THE PHOSPHORUS FRACTIONS OF BACILLUS CEREUS AND BACILLUS MEGATERIUM: II. A CORRELATION OF THE CHEMICAL WITH THE CYTOLOGICAL CHANGES OCCURRING DURING SPORE GERMINATION

Abstract

The oxygen uptake, the changes in the concentrations of the phosphorus (P) fractions, and the dry weights of Bacillus cereus and B. megaterium germinating in thick suspension were followed from the spore to the young vegetative cell. Parallel cytological studies were made using standard procedures of bacterial cytology. During the initial minutes of germination the dry weight of the spores fell, respiratory activity began, the concentration of cold trichloroacetic acid (TCA)-soluble P rose, and the concentration of a residual P fraction insoluble in hot TCA fell. In complete media, nucleic acid synthesis began soon after this initial activation and was accompanied by an uptake of P, a further rise in the acid-soluble P, and in the rate of respiration. The cells began to recover weight. Ribosenucleic acid (RNA) synthesis was detectable by about 10 min. after inoculation and desoxyribosenucleic acid (DNA) synthesis by 15–20 min. Following its initial rise, the rate of RNA synthesis declined and continued parallel to that of DNA for some 10 min. During this period, the uptake of P from the medium appeared to be depressed and the spores (B. cereus) changed in shape from ovoids to short rods. After this period, the RNA synthesis was steady throughout germination. The rise of DNA, on the other hand, was continuous and steady throughout, even in cultures where growth was synchronous.

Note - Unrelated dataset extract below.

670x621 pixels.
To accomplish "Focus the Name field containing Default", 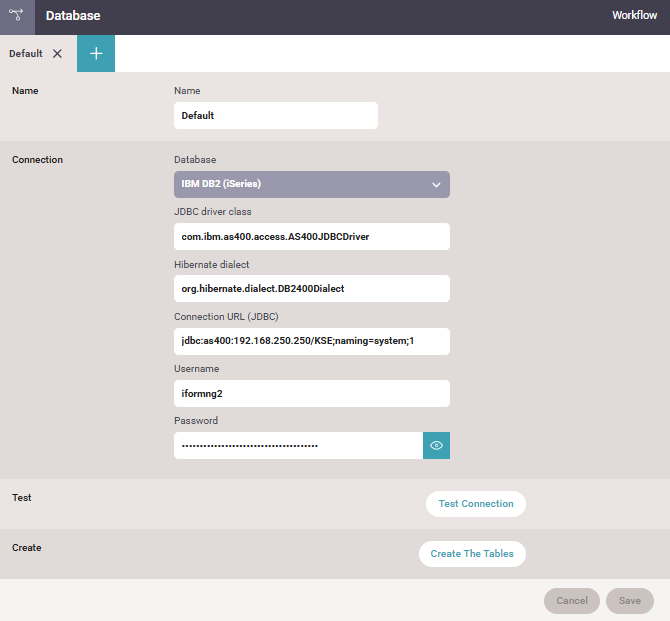I will [275, 116].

The nuclear material of germinating spores grew and separated in step with the continuous rise of DNA P and the increase in cell volume was of the same order as the increase in RNA P. Under crowded conditions, or in inadequate media, germinating spores and young vegetative cells of B. cereus showed a decreased RNA/DNA ratio and accumulations of labile P. Crowded cultures of B. megaterium, on the other hand, accumulated Sudan positive (fatty) granules, but no labile P. The time required for the germinating spore to duplicate its chromatin varied in different media and could, in some instances, be shortened by subculturing. Nevertheless, the product of this time of germination and the increase in RNA during the germination period approximated to a fixed value that was independent of medium, species, or cell concentration.